Diagrammatic approach to nonlinear optical response with application to Weyl semimetals
Daniel E. Parker, Takahiro Morimoto, Joseph Orenstein, Joel, E. Moore

TL;DR
This paper introduces a diagrammatic Feynman approach to calculating nonlinear optical responses in solids, simplifying derivations and revealing physical insights, with applications to Weyl semimetals and higher-order effects.
Contribution
It develops a systematic diagrammatic perturbation theory for nonlinear optical responses, including third-order effects, and applies it to Weyl semimetals revealing new topological contributions.
Findings
Derived concise formulas for second- and third-harmonic responses.
Identified a divergence in the topological contribution for Weyl semimetals.

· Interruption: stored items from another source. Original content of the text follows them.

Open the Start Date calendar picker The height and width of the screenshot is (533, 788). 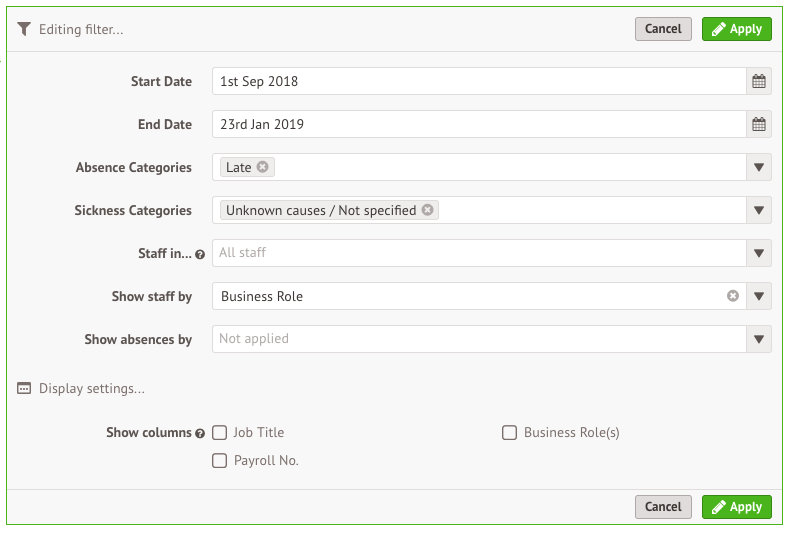pyautogui.click(x=758, y=81)
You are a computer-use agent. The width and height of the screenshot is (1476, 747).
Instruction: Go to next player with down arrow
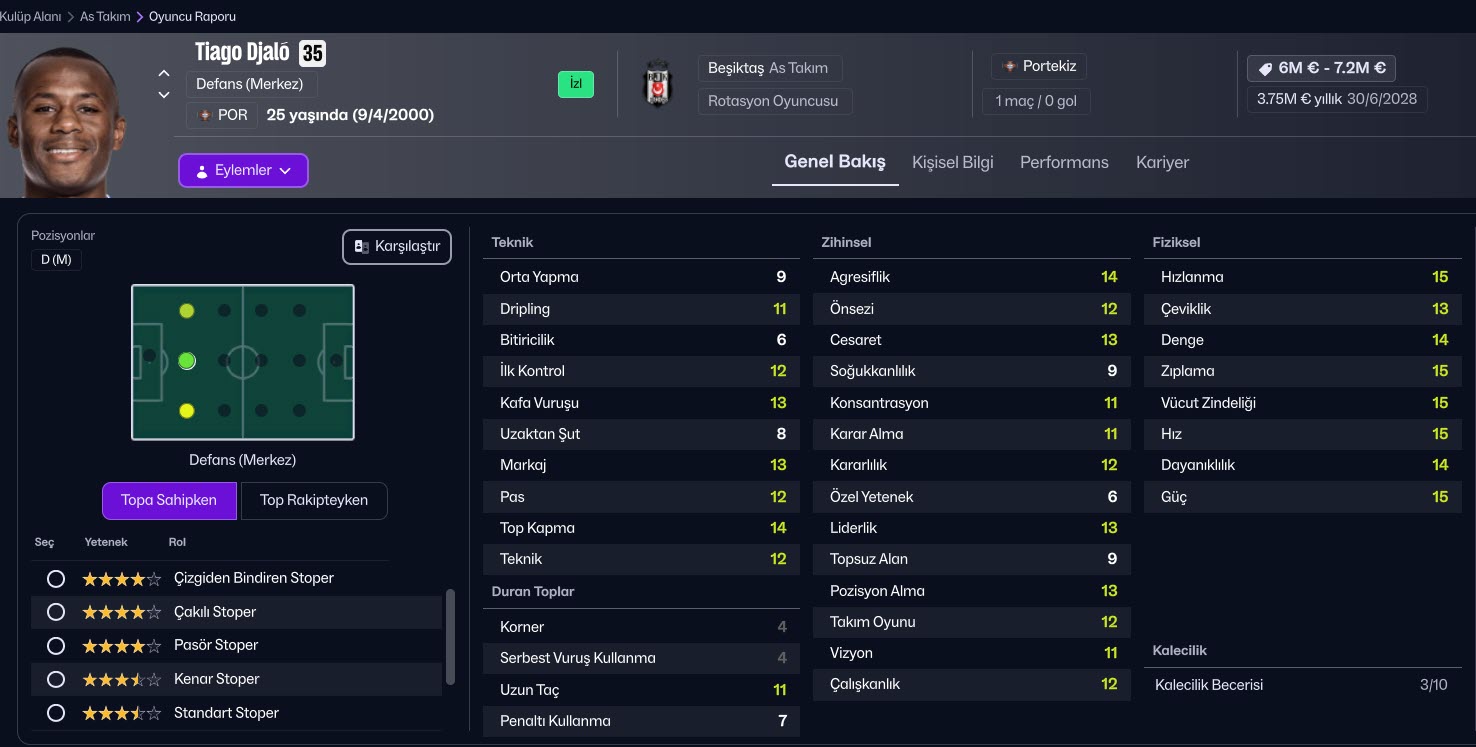tap(164, 95)
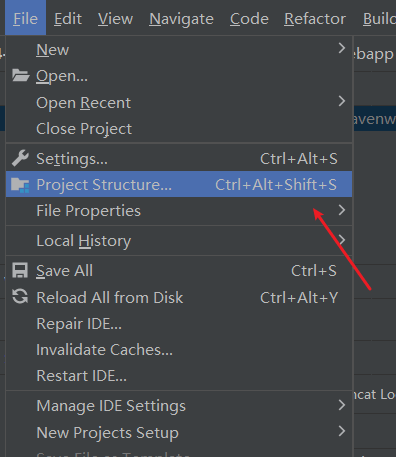Expand the Open Recent submenu arrow
This screenshot has height=457, width=396.
tap(342, 101)
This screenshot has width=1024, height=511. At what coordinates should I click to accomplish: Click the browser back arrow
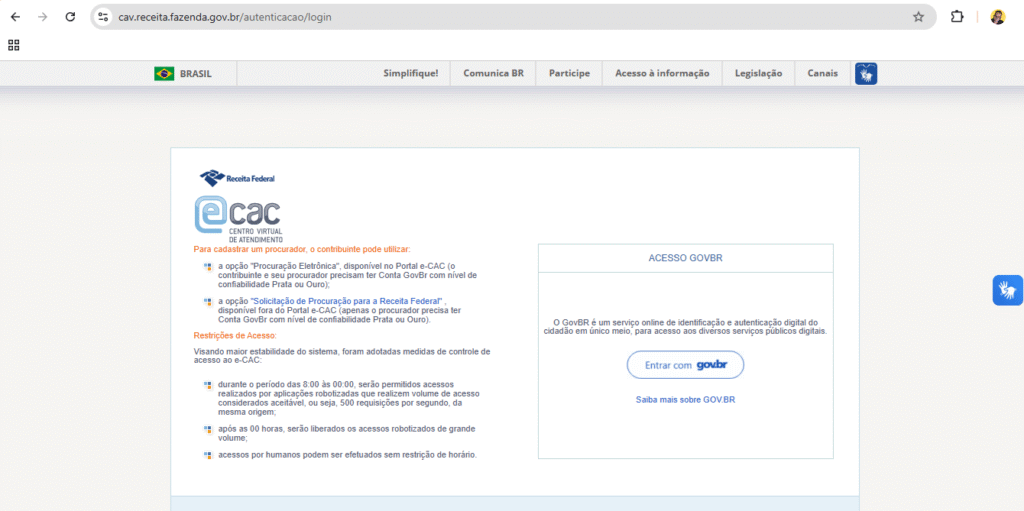tap(15, 17)
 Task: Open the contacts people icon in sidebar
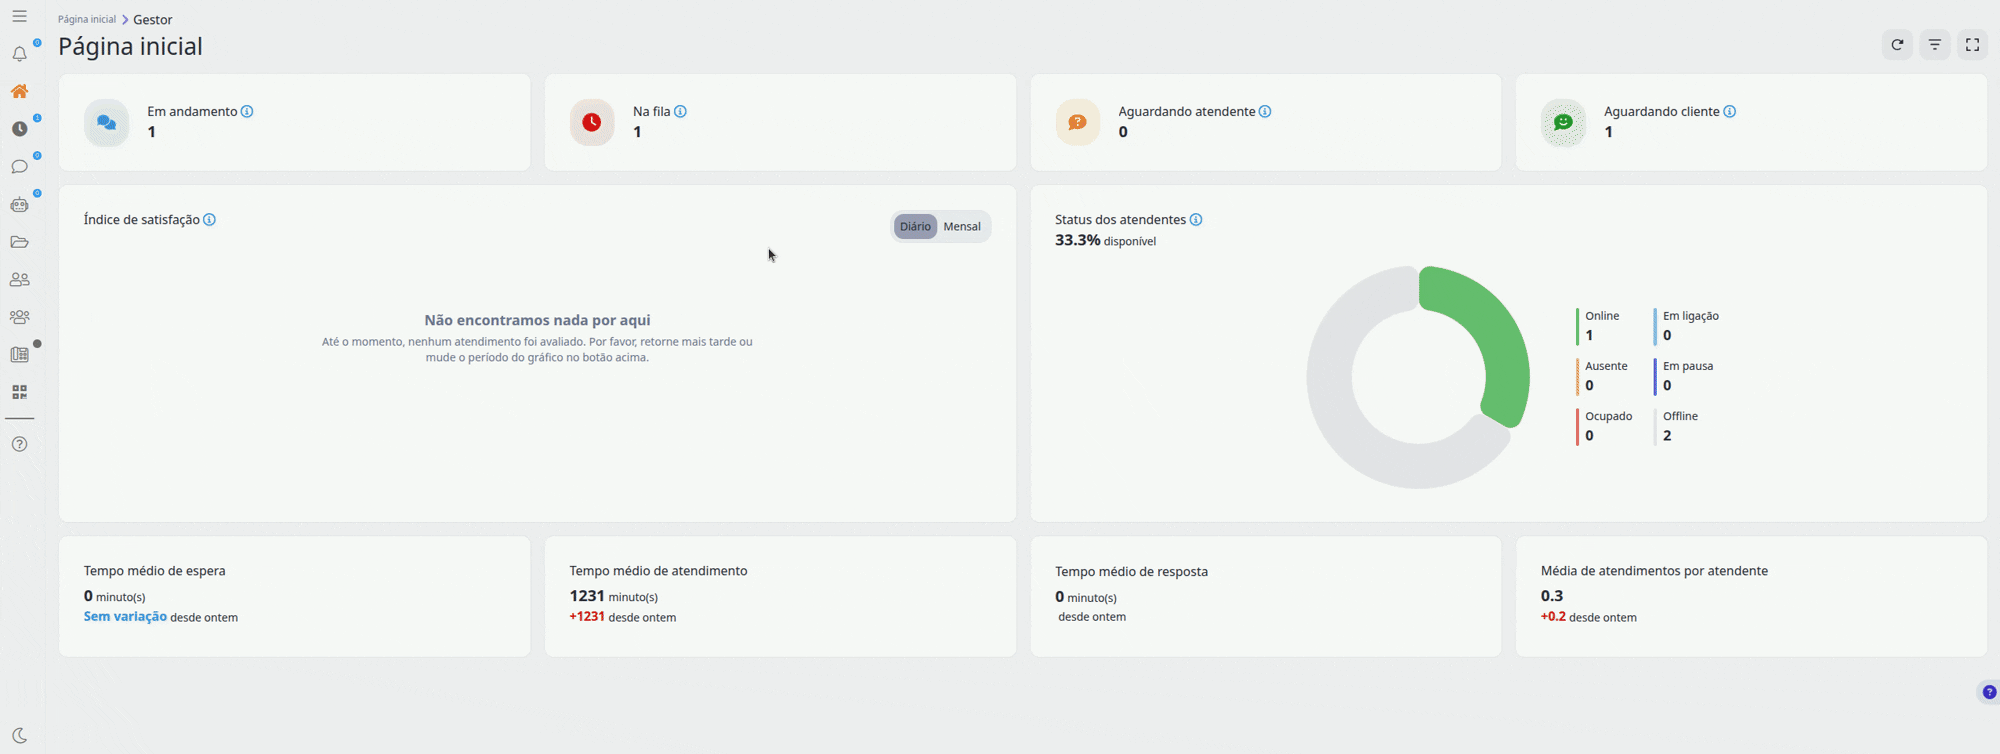[19, 280]
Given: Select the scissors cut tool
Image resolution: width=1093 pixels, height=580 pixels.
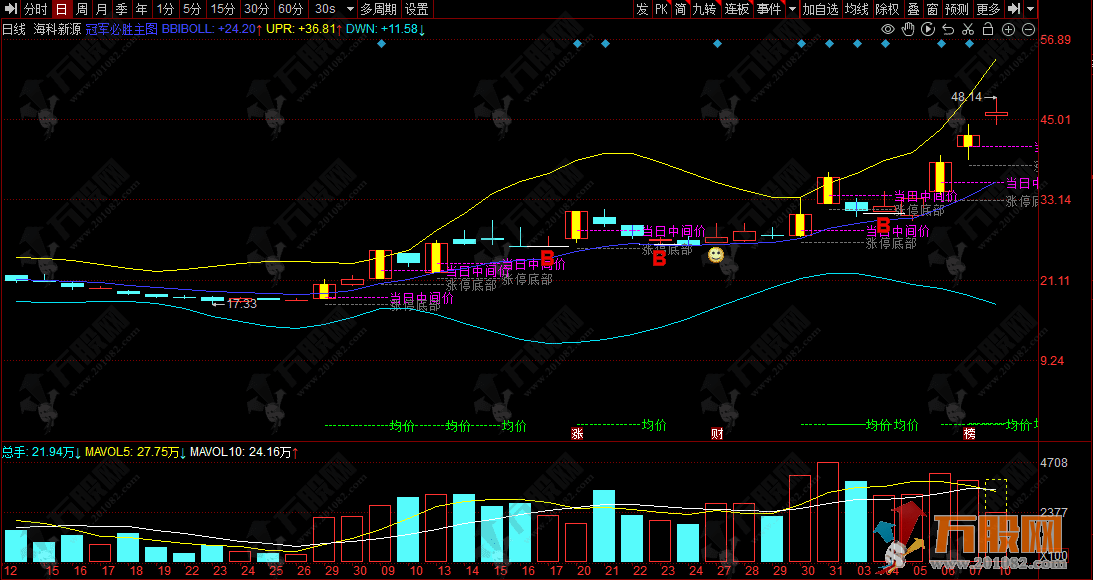Looking at the screenshot, I should click(968, 30).
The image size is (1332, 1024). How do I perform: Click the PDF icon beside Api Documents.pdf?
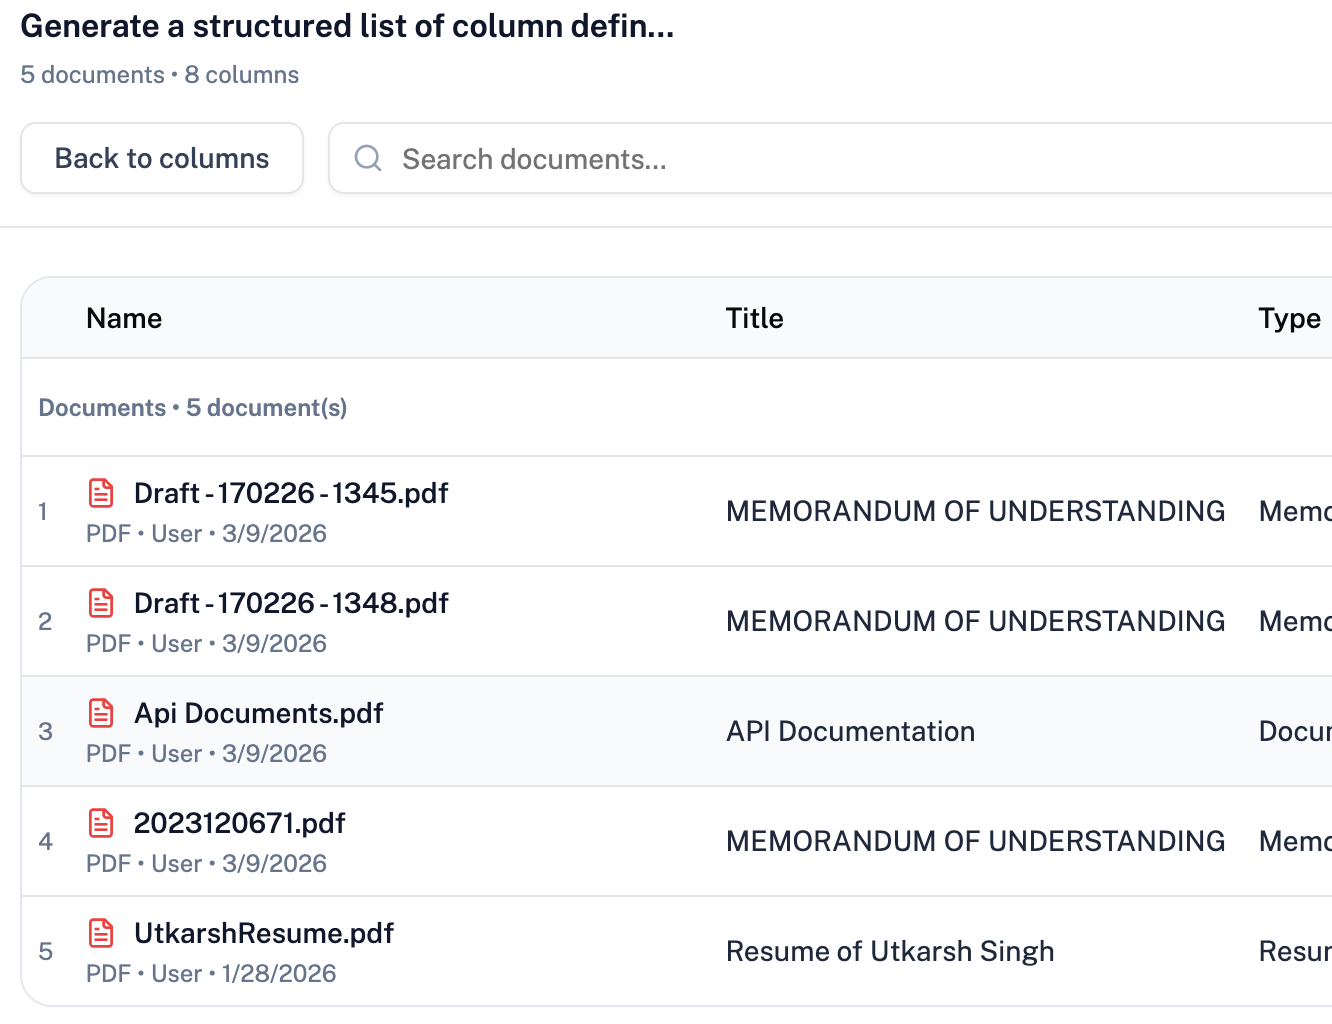101,713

Revealed resonance phenomena with linear characteristics in the responses.
Abstract
Nonlinear optical responses are a crucial probe of physical systems including periodic solids. In the absence of electron-electron interactions, they are calculable with standard perturbation theory starting from the band structure of Bloch electrons, but the resulting formulas are often large and unwieldy, involving many energy denominators from intermediate states. This work gives a Feynman diagram approach to calculating non-linear responses. This diagrammatic method is a systematic way to perform perturbation theory, which often offers shorter derivations and also provides a natural interpretation of nonlinear responses in terms of physical processes. Applying this method to second-order responses concisely reproduces formulas for the second-harmonic, shift current. We then apply this method to third-order responses and derive formulas for third-harmonic generation and self-focusing…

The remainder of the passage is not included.